For context there, see this strong New York Times story about these non-religious “Deniers and Disbelievers.” This summary passage ends with the Florida party quote that launched a thousand tweets (or more):

Across the United States, from Florida beaches to California mountains, casinos to national parks, legions dismissed the growing demands this past week to isolate themselves and stop congregating as the coronavirus spread through the country and shut down nearly all facets of American life.

They were the defiers and the disbelievers. They were those eager to flout authority or those afflicted with cabin fever, if not Covid-19. … They were all people who dismissed the calls for isolation, seeing more reward than risk in gathering. They conflated confidence with immunity. …

“If I get corona, I get corona,” a reveler in Florida said in a widely-shared television interview. “At the end of the day, I’m not going to let it stop me from partying.”

Let me end by pointing readers (especially journalists) to an essay this past weekend by religious-liberty pro David French, a Harvard Law level evangelical who writes for The Dispatch. I have had numerous people send me the URL for his piece entitled, “Coronavirus, Courage and the Second Temptation of Christ.

It opens with scripture, such as:

Then the devil took him to the holy city and set him on the pinnacle of the temple and said to him, “If you are the Son of God, throw yourself down, for it is written, “‘He will command his angels concerning you,’ and “‘On their hands they will bear you up, lest you strike your foot against a stone.’” Jesus said to him, “Again it is written, ‘You shall not put the Lord your God to the test.’” 

Matthew 4:5-7

Here is the key passage, summarizing the theological issue that is driving many of these debates about the wisdom of retreats from large-scale worship services.

You will hear echoes of this debate in stories about other world religions, during this crisis. The bottom line: Do believers worship a God who can protect them or not? When do believers play it safe and stay home and when do they show courage in this kind of crisis, plunging into efforts to help others?

Read this French commentary carefully:

There exists within Christianity a temptation to performative acts that masquerade as fearlessness. In reality, this recklessness represents — as the early church father John Chrysostom called it — “display and vainglory.” Look how fearless we are, we declare, as we court risks that rational people should shun. In the context of a global pandemic followers of Christ can actually become a danger to their fellow citizens, rather than a source of help and hope.

Or, put another way, reckless Christians can transform themselves from angels of mercy to angels of death, and the rest of the world would be right to fear their presence.

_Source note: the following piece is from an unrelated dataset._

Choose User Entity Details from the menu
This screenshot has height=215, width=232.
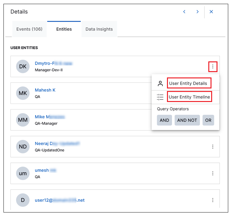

But just as Christ rejected performative displays, he also rejected cowardice. He demands sacrifice even unto death. Yet taking up one’s cross in imitation of Christ means engaging in purposeful sacrifice. This is the risk of the doctor or the nurse who possesses the courage to continually expose himself or herself to deadly disease to care for the sick and dying. This is the risk of the faithful believer who sheds personal protection to care for the least of these so that they are not alone.

And this person does not then walk into church or to church events — or even surround herself with her own family — to prove God’s divine protection. Were the men and women who were infected at a church event in Nashville not faithful Christians who were fearlessly serving the Lord? Yet one man’s infection still became their infection, and now dozens of people are paying a steep price.  

I know doctors who are separating themselves from their families. They’re treating this moment of crisis in much the same way that a soldier treats a deployment. The normal comforts of home are just not available. That’s not fear. In fact, they are fearless in their service. It’s prudence. They will not impute their personal risk to the men, women, and children in their family and community.

Yes, read it all. This will help many readers understand some of the headlines they are seeing.